Abstract

The vertebrates from the Upper Kimmeridgian of Fumel (Lot-et-Garonne department, France) in the collection of Jacques-Ludomir Combes (1824-1892). This article presents the history of the collection of Jacques-Ludomir Combes (1824-1892), a pharmacist living in Fumel, who built up the most important collection of fossils and prehistoric objects from the Lotet-Garonne department of his time. In 1880, Combes sold his collection to the Museum of Agen, where an entire room was devoted to its exhibition. Among the most remarkable specimens were numerous vertebrate remains from the Upper Kimmeridgian of Fumel and its surroundings, whose discoveries were closely linked to the intensive exploitation of the region's cement quarries. These specimens were studied in the early 1900s by Henri-Émile Sauvage (1842-1917), who published a study on them in 1902. After the museum was restructured and renamed the Musée des Beaux-Arts d'Agen, the natural history collections were relegated to storage.
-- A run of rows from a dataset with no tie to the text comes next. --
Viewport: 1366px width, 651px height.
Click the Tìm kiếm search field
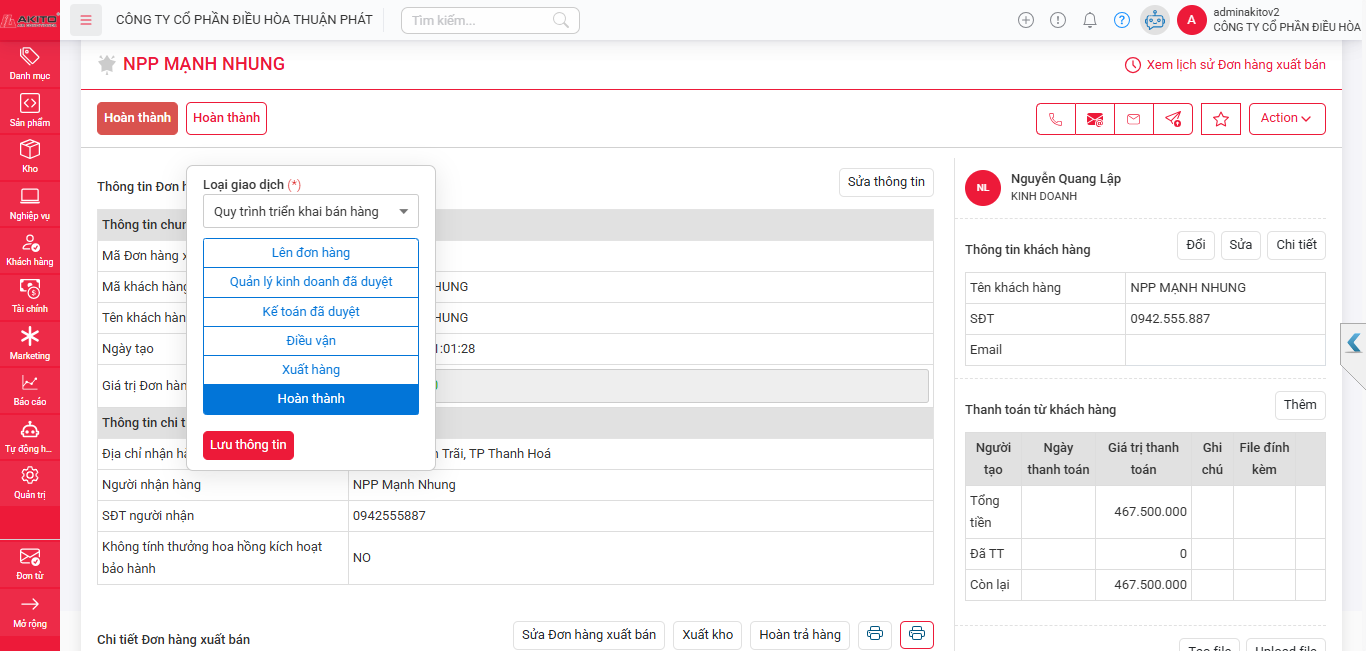point(480,20)
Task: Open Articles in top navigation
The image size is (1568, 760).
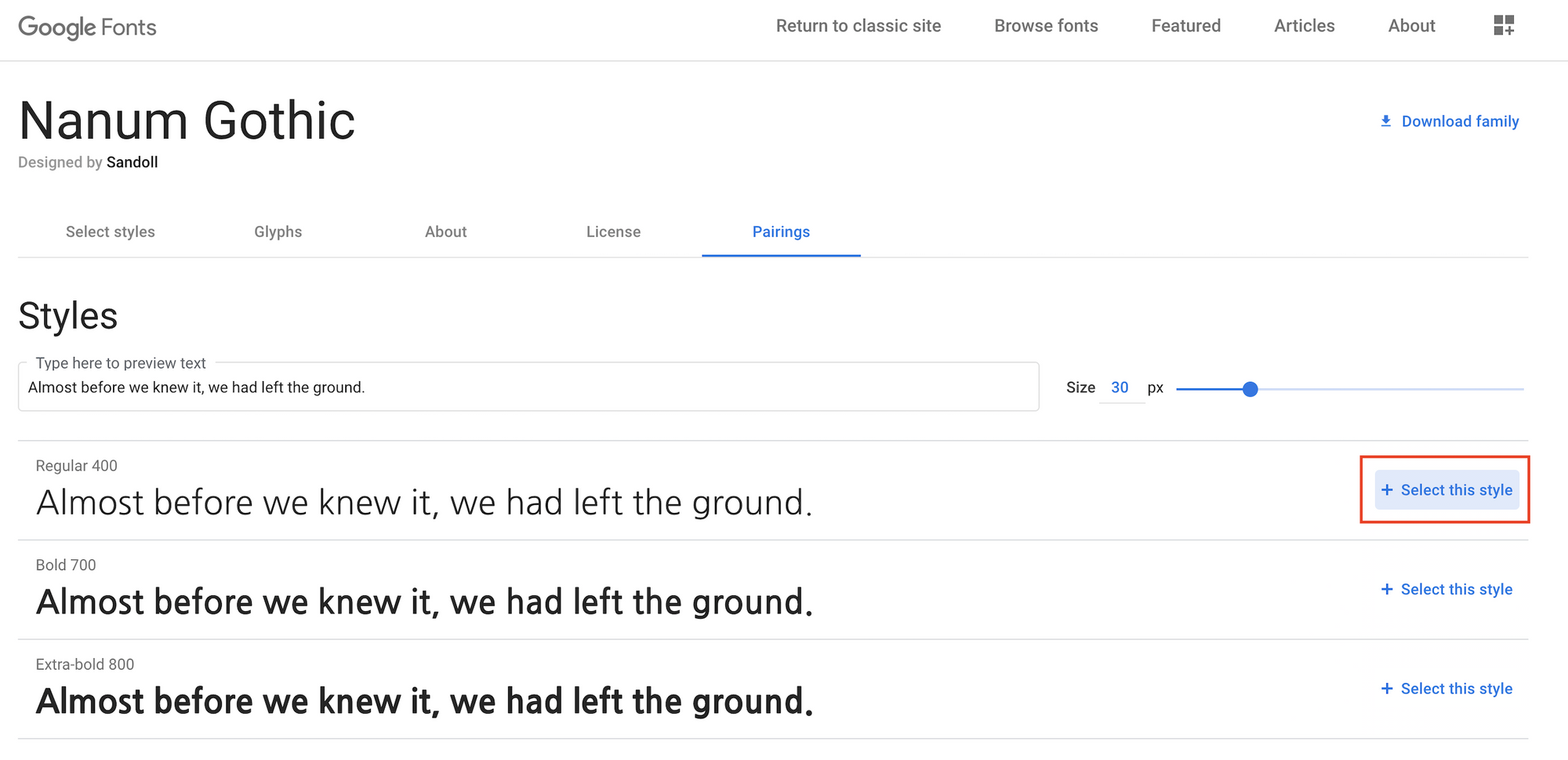Action: click(x=1305, y=26)
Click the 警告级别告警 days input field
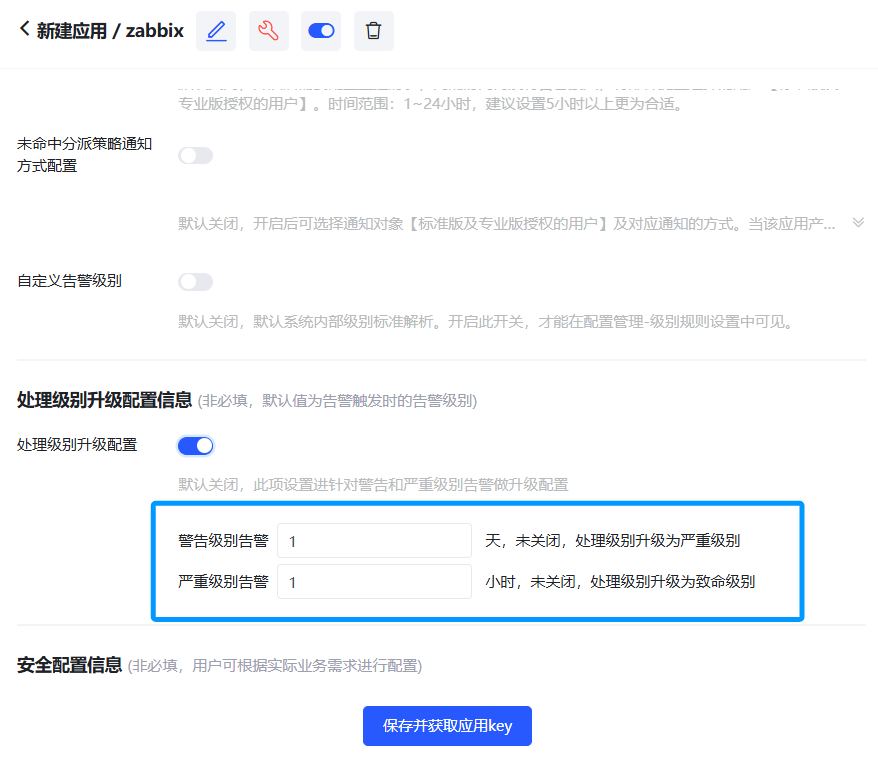The width and height of the screenshot is (878, 766). [x=373, y=541]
Long considered lost, dispersed, or even destroyed, many Kimmeridgian vertebrates of Fumel from the Combes collection have been rediscovered and are presented here for the first time since the work of Sauvage. This vertebrate assemblage, the richest known today in the Upper Jurassic of southwestern France, highlights a fauna composed of chondrichthyans (Hybodontiformes, Holocephali), actinopterygians (Pycnodontiformes, Ginglymodi, Halecomorphi, Pachycormiformes), turtles (Thalassochelydia), ichthyosaurs (Ophthalmosauridae), plesiosaurs (Cryptoclididae) and thalattosuchians (Teleosauroidea, Metriorhynchoidea).